The Third North African Council that canonized the Christian Bible was a local Council and therefore not binding on the whole Church. The Eastern Church referred to the Revelation as questionable until the end of the 8th century. The Orthodox Church to this day does not liturgically read from the Revelation, the only NT book that is thus excluded.
Obviously, not all dogmatic pronouncements are based on the exact number of canonical books. I submit that, without Hebrews or Revelation, nothing would change dogmatically as regards the concept of the Triune God, the dual nature of Christ or Mariology.
Both Churches make that very clear and reiterate that the Church teaching is as much based on what's in the Bible as in the unbroken life of the Church liturgically (Eucharistically), in other words lex orandi lex credendi.
Nonsense! They were 100 percent united on Eucharist being the actual body of Christ.

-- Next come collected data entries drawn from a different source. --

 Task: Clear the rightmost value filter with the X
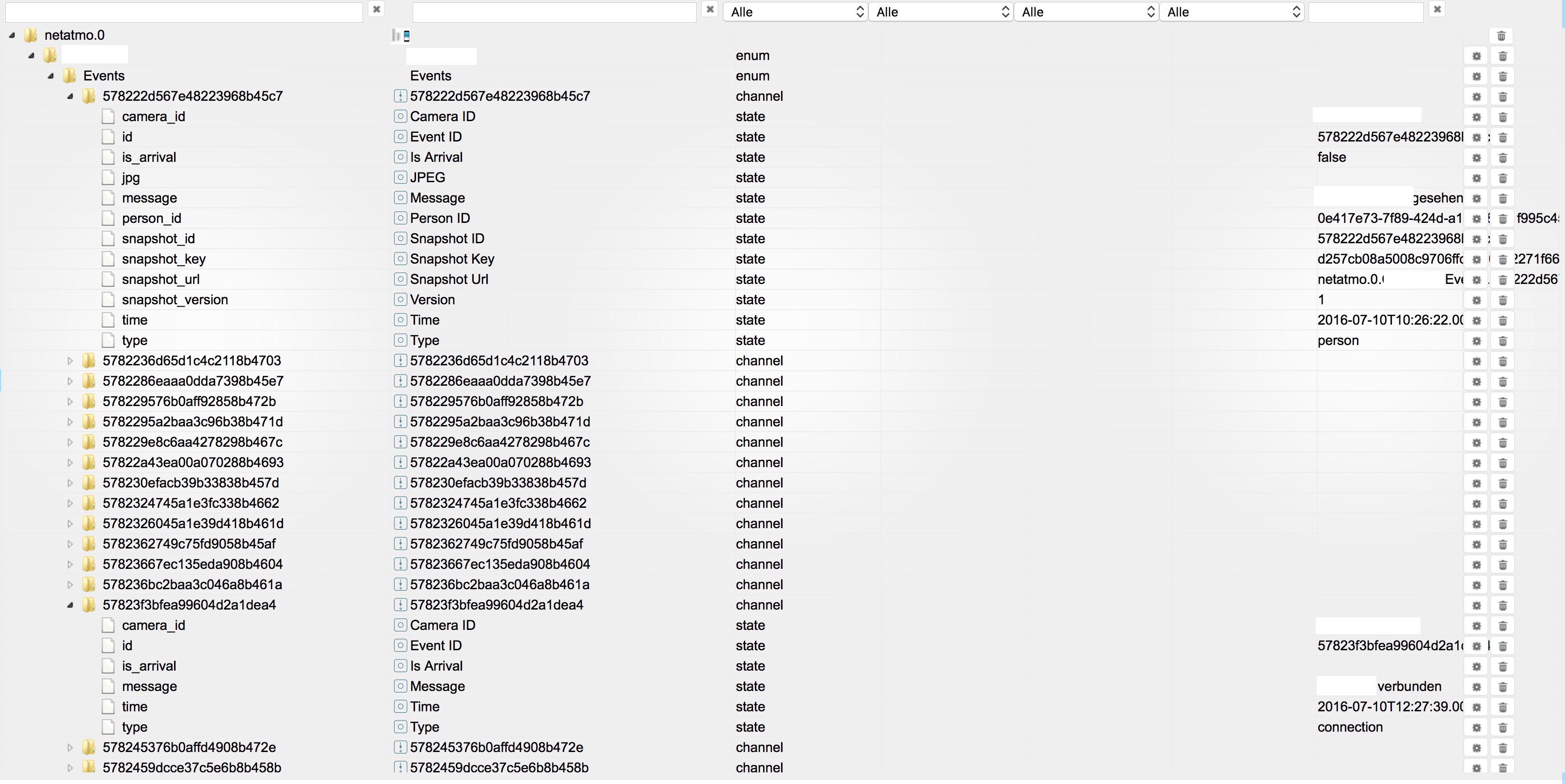(x=1437, y=9)
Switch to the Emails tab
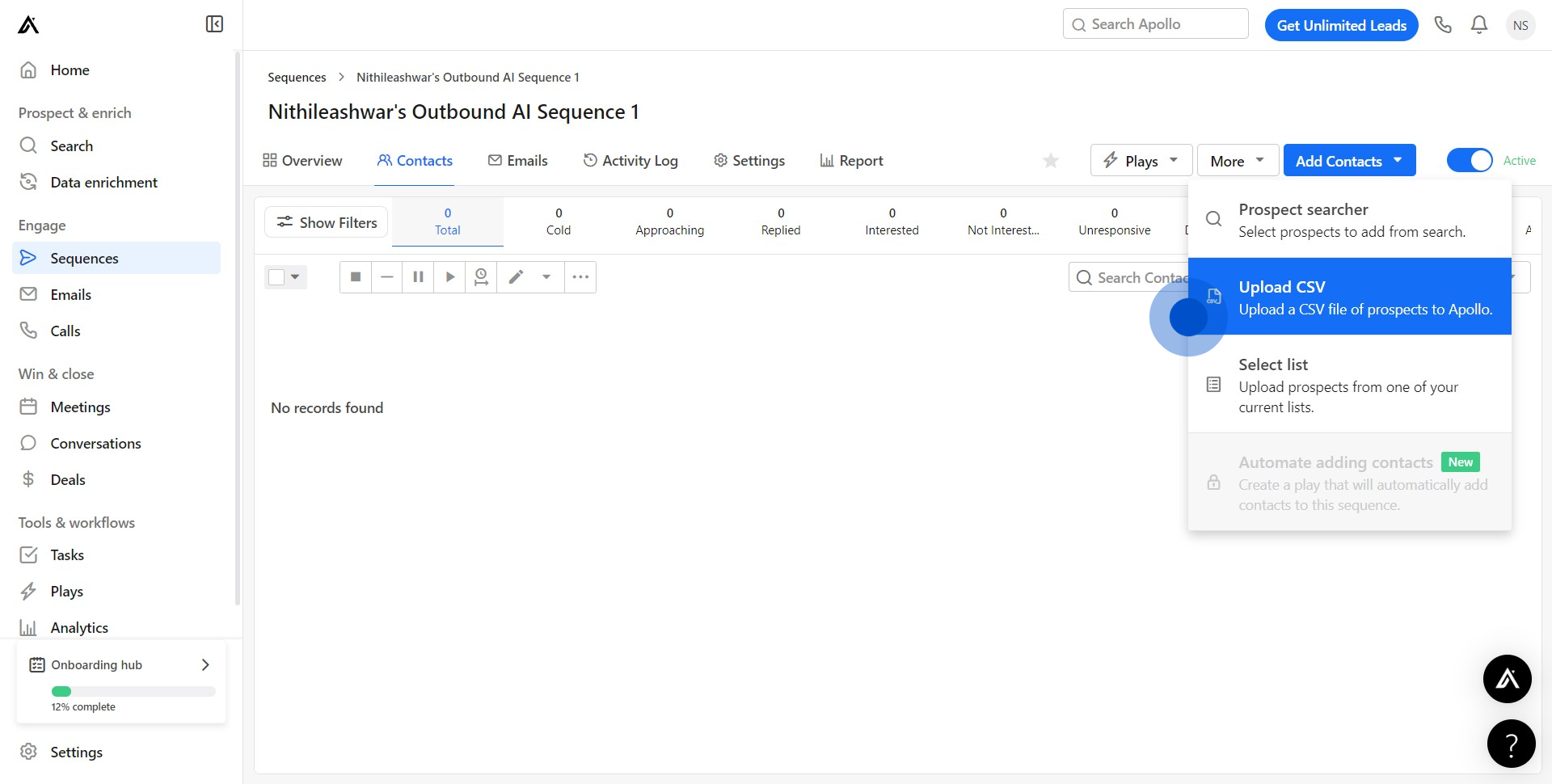 coord(518,160)
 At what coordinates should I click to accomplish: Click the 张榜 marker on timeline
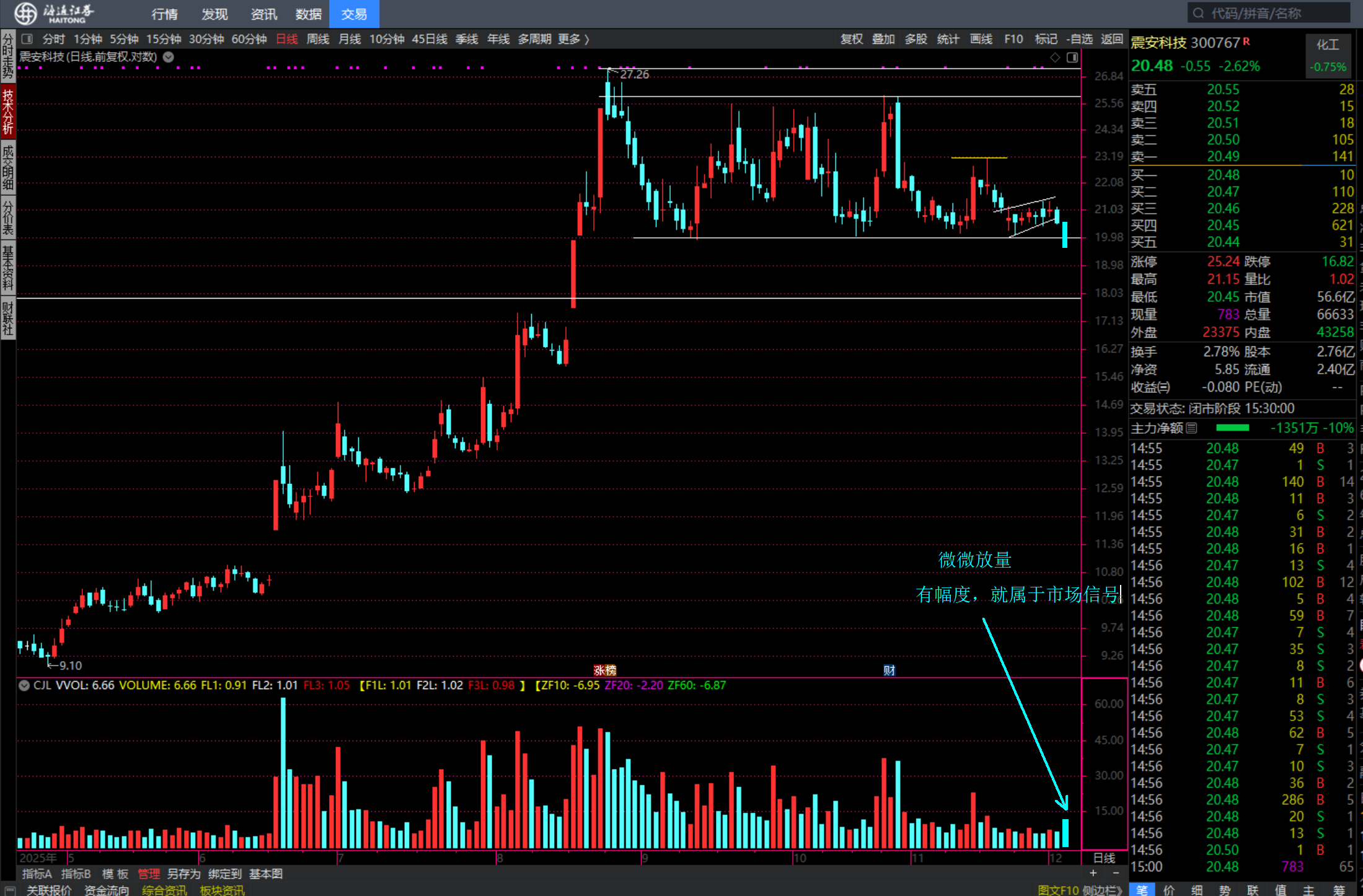click(x=604, y=670)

You make Christianity a religion of self interpretation like the Islam ,Judaism and Hinduism
Neither can you read exactly the dogma of the Holy Trinity. Sure, the three Hypostases are mentioned by name at various points in the scriptures and among the early Fathers, but the nature of the Triune God, as defined by the Church after the 4th century is not readily discernable from anything written in the NT.
That's why it took the Church until the 4th century to come up with a definition just what (not whothat was easy) was it the Church believed in.